The brothers said they had their eye on the spot for a while and eventually it all fell into place. Following the old real estate adage that it’s all about location, the Croskrey brothers said if you pick a good location, and maybe pay a little more for it, the investment will eventually pay off.

The brothers say they have no specific formula when it comes to their business plan.

“The main concept was just leasing buildings for personal income and putting kids through college,” David said.

They have bought existing buildings to lease out, built buildings strictly to lease out, and then built others where tenants have an option to buy. The latter allows them to support local entrepreneurs in their dreams as well.

“Any time we build a building or sell it, we really want to add value to the business,” Nathan said.

The Croskrey brothers credit much of their success to the people they have surrounded themselves with, likening it to a president relying on a strong cabinet.

“God’s given us a talent, I believe. But you surround yourself with good counsel. Our parents, our wives and even our kids counsel us at times,” David said.

The twins point to everyone—from strong bankers and realtors to contractors and subcontractors—as making up that successful cabinet for their business model.

The Croskreys don’t have specific roles defined for themselves when it comes to operating their business. Nathan tends to do more of the bookkeeping, but said David could easily handle, if needed. They point to a shared set of values that allow them to individually make decisions for the business, if needed, without having to consult the other.

Guided by their faith and the belief that “you only need so much money,” David said, the brothers are looking to focus more on investments that give them the opportunity to pursue continued missionary work.

Nathan has taken multiple trips to both Haiti and Romania. He said he hopes to use his own experience and talents in Haiti to help with a vocational school, agriculture business and even an arts school, allowing Haitians to retain some of their culture. Thinking of the global impact, David explained, “There’s all these opportunities, might as well be generous.”
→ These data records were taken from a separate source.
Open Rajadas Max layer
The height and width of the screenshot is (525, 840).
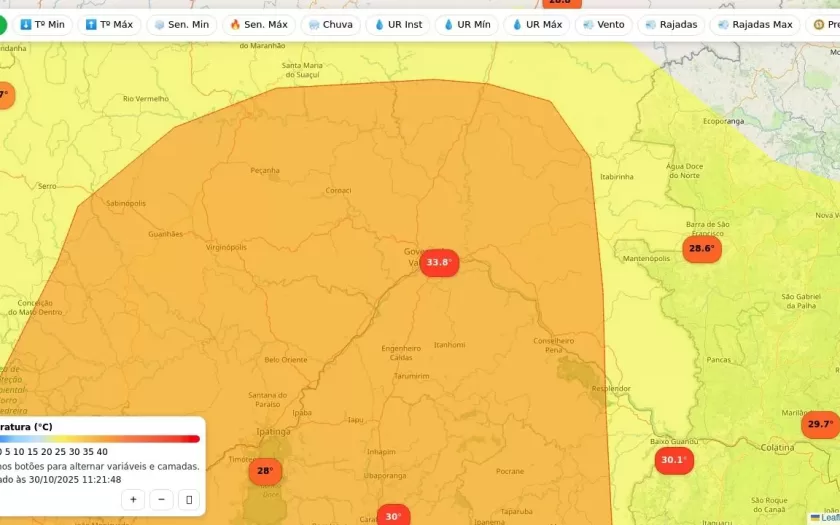pos(755,25)
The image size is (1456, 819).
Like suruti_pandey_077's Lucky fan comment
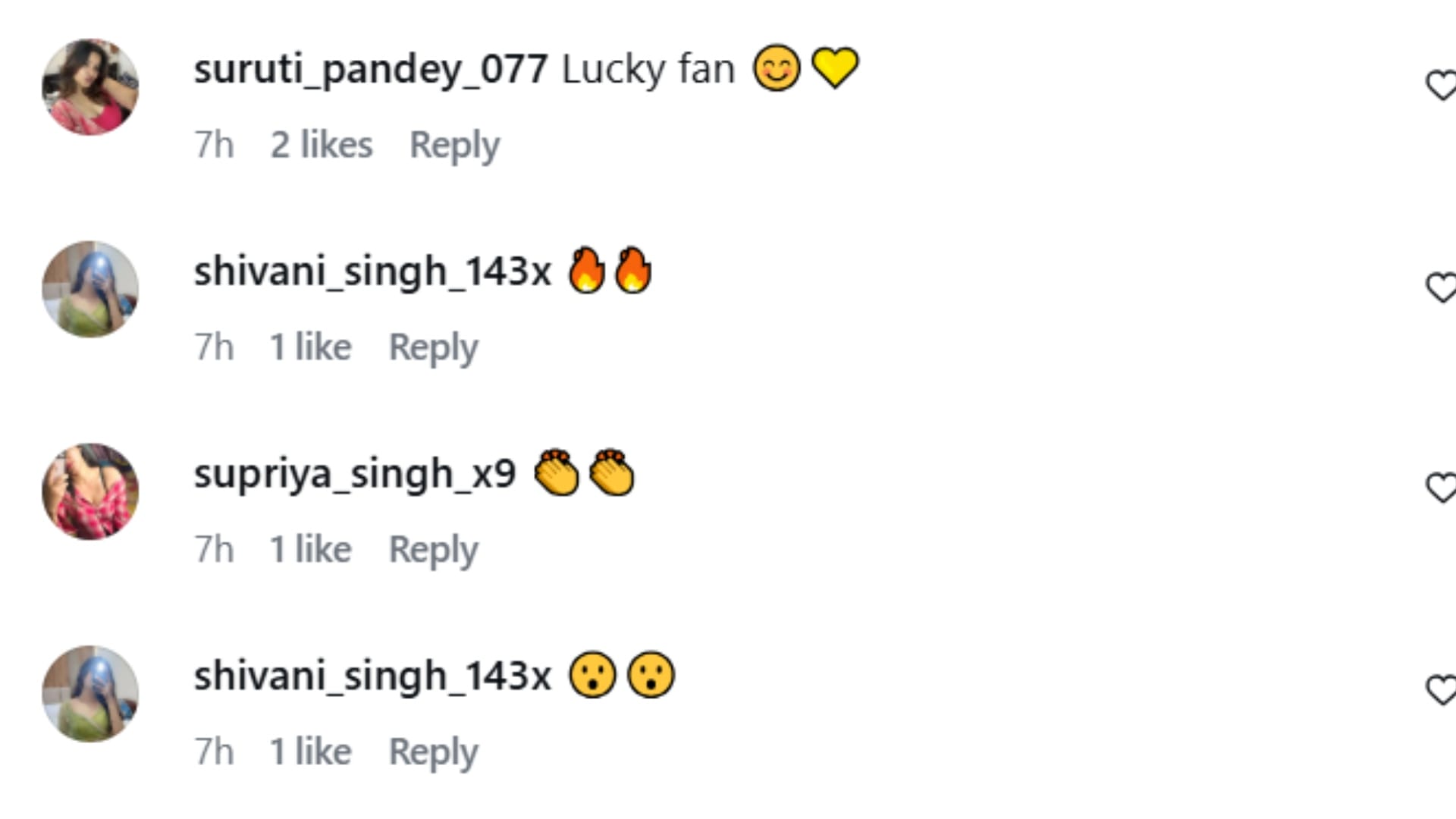(1441, 85)
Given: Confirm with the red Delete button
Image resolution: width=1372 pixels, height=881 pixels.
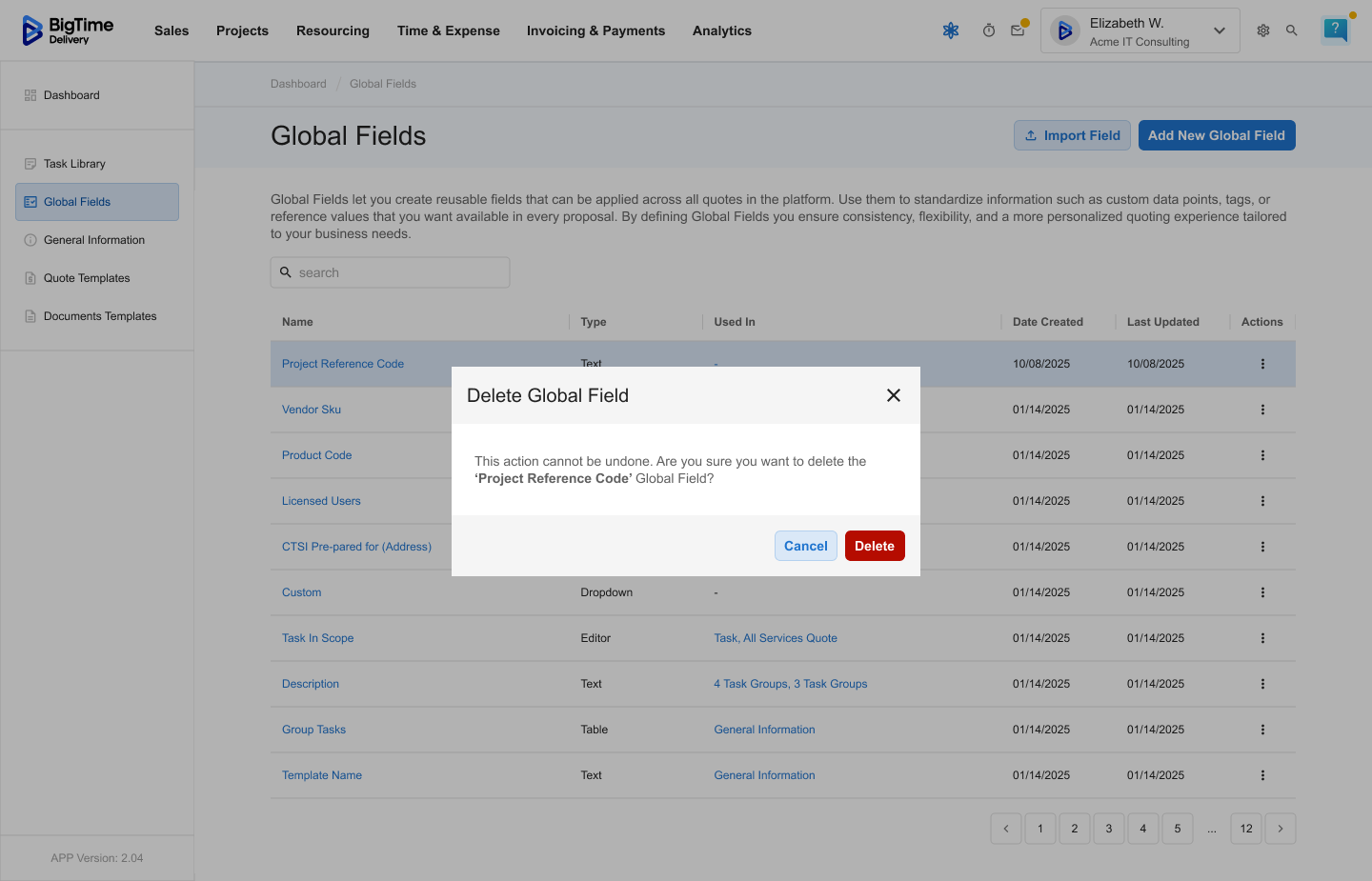Looking at the screenshot, I should point(874,546).
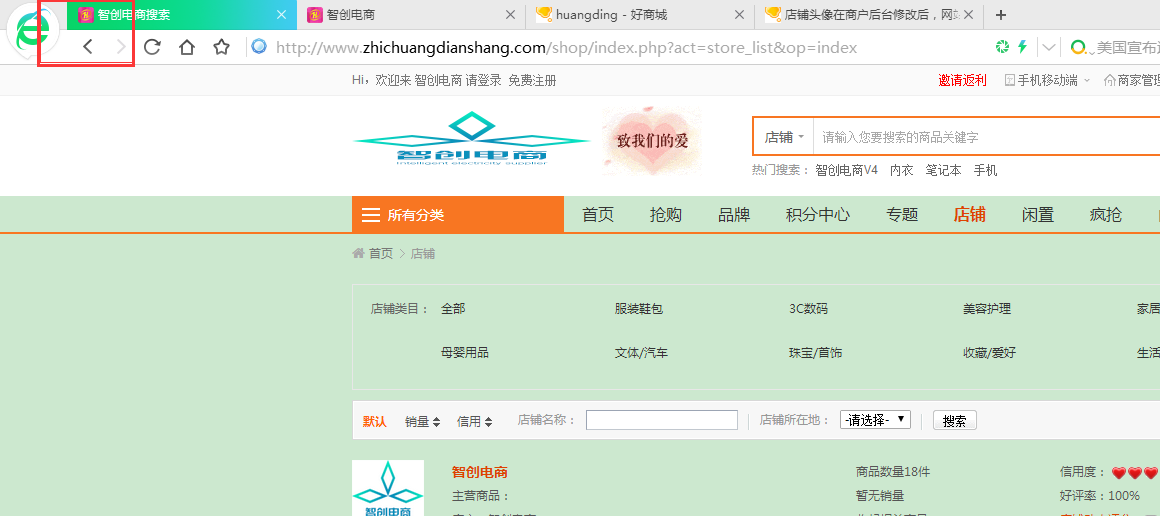Switch to the huangding - 好商城 tab
The image size is (1160, 516).
pyautogui.click(x=640, y=15)
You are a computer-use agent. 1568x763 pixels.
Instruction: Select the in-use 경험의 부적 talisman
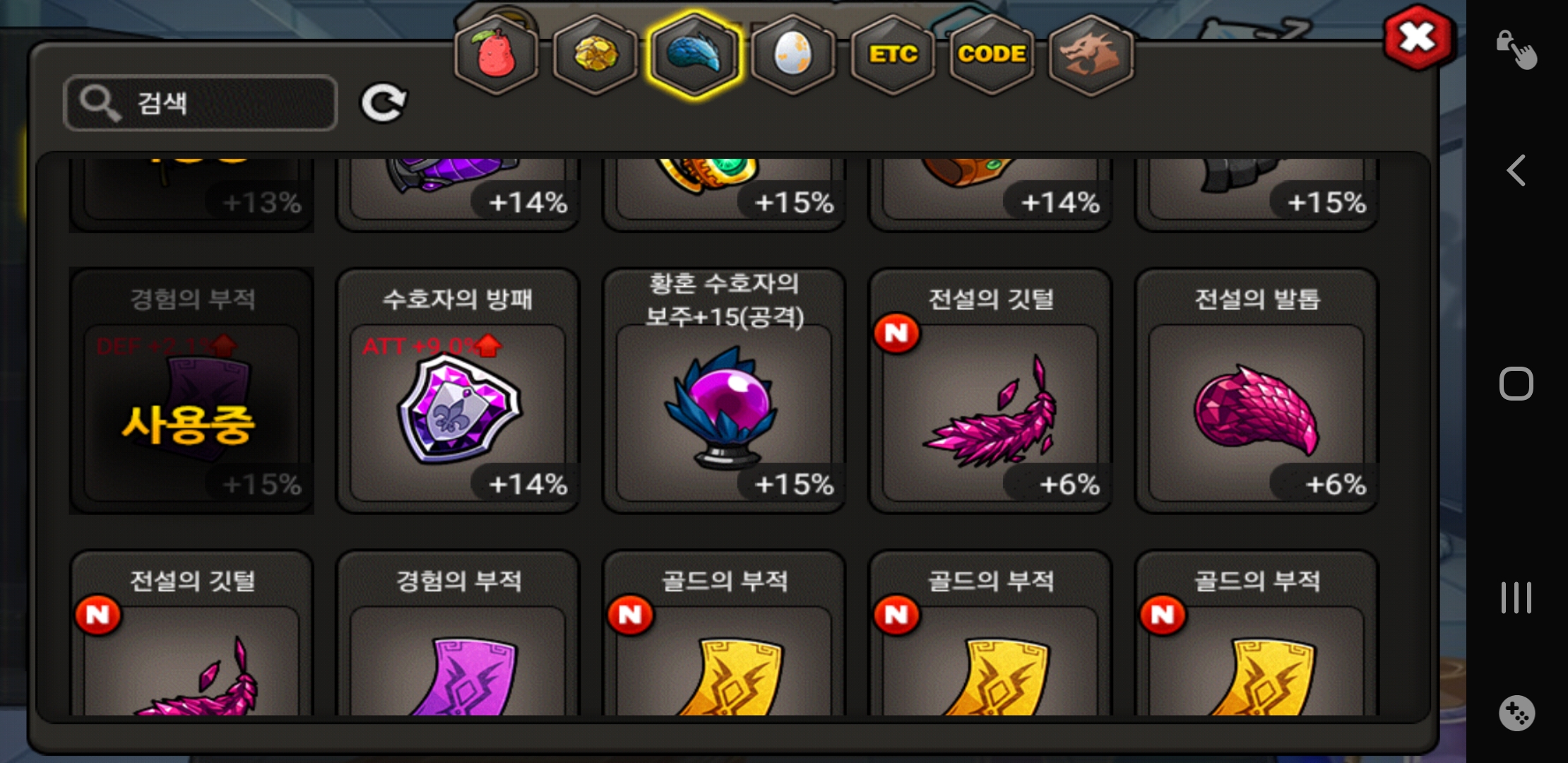[191, 391]
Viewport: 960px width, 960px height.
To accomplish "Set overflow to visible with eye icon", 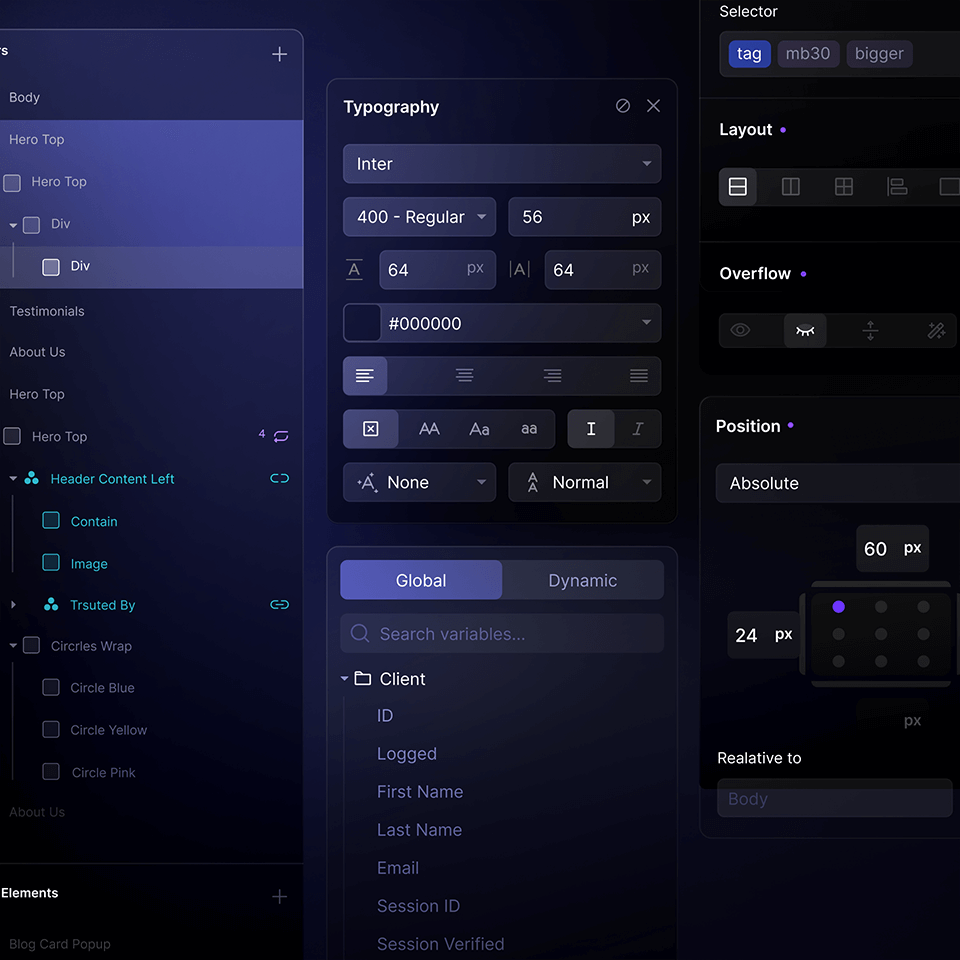I will 740,331.
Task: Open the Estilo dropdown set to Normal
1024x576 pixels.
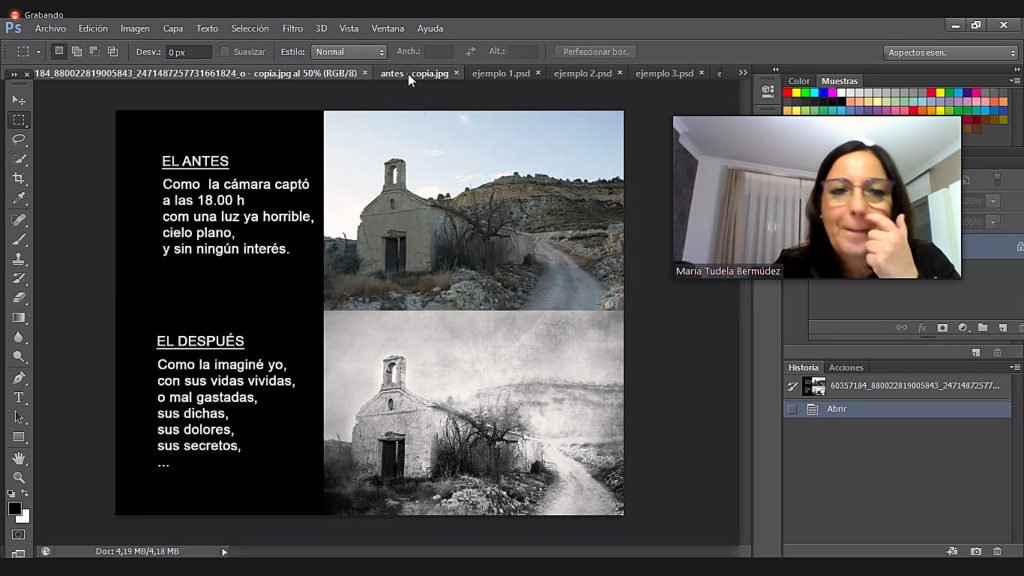Action: tap(348, 52)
Anticipating each other’s thoughts and moves brought the twins early success as doubles players in high school tennis, and now decades of success as business partners.

The only next move they might find a challenge is how to turn their lucrative business over when the time is right.

The twins have eight children between them and one son is a current employee, managing the newly-opened Pasco storage units.

The Croskrey brothers enjoy sharing some of the secrets of their success and are open to advising those starting out in commercial construction. They feel there is plenty of land to go around the Tri-Cities and would encourage others’ success.

“We just love building for the creative side of it and dreaming up new projects. If the building side of it wasn’t fun, I don’t think you’d go through it for the creative side of it. The people we work with are really great to work with and so it makes the process enjoyable,” Nathan said.